Metabolism as an Integral Cog in the Mammalian Circadian Clockwork

Gamble, K.L. and Young, M.E. (2013). Metabolism as an Integral Cog in the Mammalian Circadian Clockwork.Crit Rev Biochem Mol Biol, 48(4):317-31.




Circadian rhythms are an integral part of life. These rhythms are apparent in virtually all biological processes studies to date, ranging from the individual cell (e.g. DNA synthesis) to the whole organism (e.g. behaviors such as physical activity). Oscillations in metabolism have been characterized extensively in various organisms, including mammals. These metabolic rhythms often parallel behaviors such as sleep/wake and fasting/feeding cycles that occur on a daily basis.

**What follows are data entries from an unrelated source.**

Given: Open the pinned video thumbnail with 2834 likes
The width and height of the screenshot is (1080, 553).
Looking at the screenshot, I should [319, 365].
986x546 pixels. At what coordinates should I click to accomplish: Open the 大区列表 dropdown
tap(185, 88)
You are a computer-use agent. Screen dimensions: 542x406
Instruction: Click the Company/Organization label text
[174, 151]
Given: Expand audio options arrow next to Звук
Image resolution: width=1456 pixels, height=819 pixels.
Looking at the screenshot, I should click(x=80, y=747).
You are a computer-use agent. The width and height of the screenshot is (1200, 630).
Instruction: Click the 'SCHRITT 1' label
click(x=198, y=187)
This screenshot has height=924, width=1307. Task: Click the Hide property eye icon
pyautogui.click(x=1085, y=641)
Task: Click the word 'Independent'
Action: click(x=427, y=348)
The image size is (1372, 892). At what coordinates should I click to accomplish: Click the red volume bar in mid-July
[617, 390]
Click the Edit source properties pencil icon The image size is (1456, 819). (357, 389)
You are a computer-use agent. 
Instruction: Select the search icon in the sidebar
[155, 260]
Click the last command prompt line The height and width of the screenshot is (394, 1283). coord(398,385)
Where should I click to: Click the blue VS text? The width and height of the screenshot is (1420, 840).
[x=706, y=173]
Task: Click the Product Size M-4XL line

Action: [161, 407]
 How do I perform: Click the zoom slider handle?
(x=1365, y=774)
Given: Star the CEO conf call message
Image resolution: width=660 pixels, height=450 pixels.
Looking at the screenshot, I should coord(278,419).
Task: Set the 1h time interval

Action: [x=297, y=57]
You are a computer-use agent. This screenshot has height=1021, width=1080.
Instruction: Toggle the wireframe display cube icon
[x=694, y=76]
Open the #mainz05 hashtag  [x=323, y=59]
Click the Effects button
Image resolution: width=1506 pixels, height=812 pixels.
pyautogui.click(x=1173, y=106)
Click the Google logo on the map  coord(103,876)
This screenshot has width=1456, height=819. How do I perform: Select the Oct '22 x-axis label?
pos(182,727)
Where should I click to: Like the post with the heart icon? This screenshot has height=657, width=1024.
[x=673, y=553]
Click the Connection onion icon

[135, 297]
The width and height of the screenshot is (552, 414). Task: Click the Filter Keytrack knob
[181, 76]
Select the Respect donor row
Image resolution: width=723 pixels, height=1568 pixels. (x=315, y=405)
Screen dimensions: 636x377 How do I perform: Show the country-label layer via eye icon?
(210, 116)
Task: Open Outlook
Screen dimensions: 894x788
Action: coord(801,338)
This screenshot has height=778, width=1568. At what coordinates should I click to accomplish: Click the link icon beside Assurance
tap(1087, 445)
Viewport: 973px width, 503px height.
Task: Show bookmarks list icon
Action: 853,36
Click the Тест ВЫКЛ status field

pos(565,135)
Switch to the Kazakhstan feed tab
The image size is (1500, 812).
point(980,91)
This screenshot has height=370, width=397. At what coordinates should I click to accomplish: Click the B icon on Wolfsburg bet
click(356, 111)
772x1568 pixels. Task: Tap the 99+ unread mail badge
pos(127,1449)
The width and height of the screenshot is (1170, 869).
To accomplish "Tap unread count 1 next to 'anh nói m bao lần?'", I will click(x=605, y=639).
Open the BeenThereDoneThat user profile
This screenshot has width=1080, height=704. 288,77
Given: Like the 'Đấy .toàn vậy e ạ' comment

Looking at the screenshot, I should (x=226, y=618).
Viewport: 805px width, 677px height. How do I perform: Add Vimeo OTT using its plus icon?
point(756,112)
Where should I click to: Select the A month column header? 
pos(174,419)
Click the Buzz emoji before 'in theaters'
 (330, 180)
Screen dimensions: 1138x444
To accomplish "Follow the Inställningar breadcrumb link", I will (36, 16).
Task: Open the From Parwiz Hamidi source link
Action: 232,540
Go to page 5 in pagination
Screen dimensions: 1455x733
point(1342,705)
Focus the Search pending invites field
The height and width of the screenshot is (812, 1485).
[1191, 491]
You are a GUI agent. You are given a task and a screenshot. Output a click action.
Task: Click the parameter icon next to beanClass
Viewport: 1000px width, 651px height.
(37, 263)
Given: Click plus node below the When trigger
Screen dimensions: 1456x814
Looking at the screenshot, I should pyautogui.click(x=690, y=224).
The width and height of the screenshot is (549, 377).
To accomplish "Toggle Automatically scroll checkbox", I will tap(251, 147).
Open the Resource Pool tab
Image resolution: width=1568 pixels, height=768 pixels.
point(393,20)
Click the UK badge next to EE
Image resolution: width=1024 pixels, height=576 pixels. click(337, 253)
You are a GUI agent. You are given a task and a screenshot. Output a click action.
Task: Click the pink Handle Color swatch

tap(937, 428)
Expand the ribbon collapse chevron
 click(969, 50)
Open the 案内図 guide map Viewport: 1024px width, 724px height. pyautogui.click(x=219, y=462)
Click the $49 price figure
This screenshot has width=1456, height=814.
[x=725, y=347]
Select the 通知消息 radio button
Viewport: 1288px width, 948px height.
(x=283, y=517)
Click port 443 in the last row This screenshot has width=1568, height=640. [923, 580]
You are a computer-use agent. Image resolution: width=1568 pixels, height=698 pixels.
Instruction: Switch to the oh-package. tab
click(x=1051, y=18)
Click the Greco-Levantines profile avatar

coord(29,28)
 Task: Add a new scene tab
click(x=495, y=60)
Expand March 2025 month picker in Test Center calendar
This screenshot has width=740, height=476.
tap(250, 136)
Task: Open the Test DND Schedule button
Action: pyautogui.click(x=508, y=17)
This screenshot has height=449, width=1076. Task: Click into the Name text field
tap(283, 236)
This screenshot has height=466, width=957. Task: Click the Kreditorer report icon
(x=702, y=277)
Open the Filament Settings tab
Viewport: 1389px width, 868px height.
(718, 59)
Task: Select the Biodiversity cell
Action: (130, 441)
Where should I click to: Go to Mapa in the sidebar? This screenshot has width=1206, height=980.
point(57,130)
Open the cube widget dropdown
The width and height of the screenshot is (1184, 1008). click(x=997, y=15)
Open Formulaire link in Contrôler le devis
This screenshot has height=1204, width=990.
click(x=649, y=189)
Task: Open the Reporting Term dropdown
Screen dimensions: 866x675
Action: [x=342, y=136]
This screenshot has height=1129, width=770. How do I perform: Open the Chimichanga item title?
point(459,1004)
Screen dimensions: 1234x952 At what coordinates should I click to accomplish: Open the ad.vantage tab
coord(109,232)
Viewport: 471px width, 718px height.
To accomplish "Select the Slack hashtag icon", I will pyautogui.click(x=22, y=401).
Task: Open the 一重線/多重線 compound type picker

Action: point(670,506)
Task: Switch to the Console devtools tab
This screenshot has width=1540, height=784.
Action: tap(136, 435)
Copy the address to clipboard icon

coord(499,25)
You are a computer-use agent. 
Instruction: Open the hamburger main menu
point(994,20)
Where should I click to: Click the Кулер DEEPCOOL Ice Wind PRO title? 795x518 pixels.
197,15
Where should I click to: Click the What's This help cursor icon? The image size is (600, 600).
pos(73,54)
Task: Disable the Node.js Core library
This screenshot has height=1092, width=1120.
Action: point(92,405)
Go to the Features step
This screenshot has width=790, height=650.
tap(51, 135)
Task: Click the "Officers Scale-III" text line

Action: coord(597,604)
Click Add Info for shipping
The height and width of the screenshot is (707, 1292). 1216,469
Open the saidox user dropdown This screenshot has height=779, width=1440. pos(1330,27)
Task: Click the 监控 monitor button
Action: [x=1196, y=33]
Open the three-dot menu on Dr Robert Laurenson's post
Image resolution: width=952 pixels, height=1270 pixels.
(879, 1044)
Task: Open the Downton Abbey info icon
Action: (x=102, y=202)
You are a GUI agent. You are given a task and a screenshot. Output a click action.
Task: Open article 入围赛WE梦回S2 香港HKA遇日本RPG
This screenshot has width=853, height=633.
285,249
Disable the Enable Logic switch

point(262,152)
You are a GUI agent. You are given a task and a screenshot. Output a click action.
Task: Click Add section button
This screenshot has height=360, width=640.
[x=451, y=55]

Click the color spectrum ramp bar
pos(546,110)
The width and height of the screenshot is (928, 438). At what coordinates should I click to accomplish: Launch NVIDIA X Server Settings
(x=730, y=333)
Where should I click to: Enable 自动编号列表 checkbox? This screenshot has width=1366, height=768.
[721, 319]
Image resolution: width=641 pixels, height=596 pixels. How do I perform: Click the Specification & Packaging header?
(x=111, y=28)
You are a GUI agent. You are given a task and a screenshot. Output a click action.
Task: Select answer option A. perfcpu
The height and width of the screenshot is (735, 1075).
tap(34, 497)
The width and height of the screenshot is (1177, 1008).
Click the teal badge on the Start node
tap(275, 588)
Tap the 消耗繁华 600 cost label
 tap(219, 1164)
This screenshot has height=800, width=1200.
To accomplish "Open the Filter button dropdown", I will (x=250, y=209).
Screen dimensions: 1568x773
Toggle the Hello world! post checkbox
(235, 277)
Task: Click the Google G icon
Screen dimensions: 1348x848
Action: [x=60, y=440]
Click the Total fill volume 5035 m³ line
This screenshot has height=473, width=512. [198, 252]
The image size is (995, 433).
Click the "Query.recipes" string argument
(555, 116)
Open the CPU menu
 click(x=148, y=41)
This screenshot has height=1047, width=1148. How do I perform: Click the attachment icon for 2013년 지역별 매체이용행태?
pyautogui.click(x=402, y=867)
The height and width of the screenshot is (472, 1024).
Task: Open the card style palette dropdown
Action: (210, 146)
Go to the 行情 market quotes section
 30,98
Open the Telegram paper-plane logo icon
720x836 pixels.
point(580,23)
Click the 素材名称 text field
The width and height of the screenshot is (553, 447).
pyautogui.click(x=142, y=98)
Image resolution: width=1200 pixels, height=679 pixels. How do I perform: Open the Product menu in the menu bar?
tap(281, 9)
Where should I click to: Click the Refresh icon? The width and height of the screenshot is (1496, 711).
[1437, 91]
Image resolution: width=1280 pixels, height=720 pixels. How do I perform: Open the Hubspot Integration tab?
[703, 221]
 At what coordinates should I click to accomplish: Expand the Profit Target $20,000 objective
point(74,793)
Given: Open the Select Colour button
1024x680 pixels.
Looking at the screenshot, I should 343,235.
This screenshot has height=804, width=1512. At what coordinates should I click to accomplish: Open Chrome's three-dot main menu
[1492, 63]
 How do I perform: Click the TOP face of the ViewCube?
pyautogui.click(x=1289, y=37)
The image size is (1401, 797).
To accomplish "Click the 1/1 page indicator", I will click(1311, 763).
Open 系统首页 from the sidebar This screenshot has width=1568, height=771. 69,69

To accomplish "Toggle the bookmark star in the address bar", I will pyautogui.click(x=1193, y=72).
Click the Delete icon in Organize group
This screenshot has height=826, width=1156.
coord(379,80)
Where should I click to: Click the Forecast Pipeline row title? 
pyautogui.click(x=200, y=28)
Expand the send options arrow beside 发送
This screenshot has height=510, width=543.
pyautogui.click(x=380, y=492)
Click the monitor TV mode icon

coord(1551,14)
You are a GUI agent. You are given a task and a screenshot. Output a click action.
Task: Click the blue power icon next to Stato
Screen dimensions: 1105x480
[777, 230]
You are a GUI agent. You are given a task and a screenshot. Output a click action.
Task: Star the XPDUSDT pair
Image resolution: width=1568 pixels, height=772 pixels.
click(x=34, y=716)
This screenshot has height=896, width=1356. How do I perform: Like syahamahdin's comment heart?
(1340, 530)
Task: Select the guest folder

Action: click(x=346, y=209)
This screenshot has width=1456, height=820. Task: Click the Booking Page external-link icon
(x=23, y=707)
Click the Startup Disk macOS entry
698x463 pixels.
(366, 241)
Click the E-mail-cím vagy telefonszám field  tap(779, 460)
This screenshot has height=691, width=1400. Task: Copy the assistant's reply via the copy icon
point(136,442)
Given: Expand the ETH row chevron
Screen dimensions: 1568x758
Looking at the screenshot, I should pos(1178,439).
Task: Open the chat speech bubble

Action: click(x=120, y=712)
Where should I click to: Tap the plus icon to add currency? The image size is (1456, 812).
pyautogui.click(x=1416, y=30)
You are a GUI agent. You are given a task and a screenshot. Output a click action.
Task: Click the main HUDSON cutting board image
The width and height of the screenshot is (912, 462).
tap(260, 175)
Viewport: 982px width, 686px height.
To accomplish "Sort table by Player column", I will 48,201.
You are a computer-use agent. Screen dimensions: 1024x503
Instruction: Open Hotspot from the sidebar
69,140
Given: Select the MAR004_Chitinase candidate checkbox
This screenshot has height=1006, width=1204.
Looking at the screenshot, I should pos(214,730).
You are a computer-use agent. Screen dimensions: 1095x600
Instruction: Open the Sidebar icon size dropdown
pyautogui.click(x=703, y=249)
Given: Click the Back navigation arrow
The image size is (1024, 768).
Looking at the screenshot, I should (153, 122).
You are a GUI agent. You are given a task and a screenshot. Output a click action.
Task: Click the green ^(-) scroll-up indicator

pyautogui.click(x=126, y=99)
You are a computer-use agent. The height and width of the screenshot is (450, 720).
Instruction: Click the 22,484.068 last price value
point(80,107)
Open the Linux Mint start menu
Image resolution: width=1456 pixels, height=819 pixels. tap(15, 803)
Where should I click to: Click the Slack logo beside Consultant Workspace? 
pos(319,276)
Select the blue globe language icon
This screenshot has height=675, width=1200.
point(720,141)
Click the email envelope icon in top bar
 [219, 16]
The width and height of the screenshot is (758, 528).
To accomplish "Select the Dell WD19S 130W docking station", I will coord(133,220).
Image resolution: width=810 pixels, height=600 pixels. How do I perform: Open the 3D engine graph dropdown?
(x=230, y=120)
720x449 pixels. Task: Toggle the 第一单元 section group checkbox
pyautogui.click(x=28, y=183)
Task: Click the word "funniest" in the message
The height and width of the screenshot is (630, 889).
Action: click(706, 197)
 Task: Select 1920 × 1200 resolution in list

What has become increasingly clear over the past several decades is that many metabolic oscillations are driven by cell-autonomous circadian clocks, which orchestrate metabolic processes in a temporally appropriate manner. During the process of identifying the mechanisms by which clocks influence metabolism, molecular-based studies have revealed that metabolism should be considered an integral circadian clock component. The implications of such an interrelationship include the establishment of a vicious cycle during cardiometabolic disease states, wherein metabolism-induced perturbations in the circadian clock exacerbate metabolic dysfunction. The purpose of this review is therefore to highlight recent insights gained regarding links between cell-autonomous circadian clocks and metabolism and the implications of clock dysfunction in the pathogenesis of cardiometabolic diseases.


Eating habits are often affected in those suffering from mental disorders. A better understanding of the influence of time-of-day on the metabolic outcomes of food consumption may guide informed recommendations for patients struggling with behavioral modification of eating habits.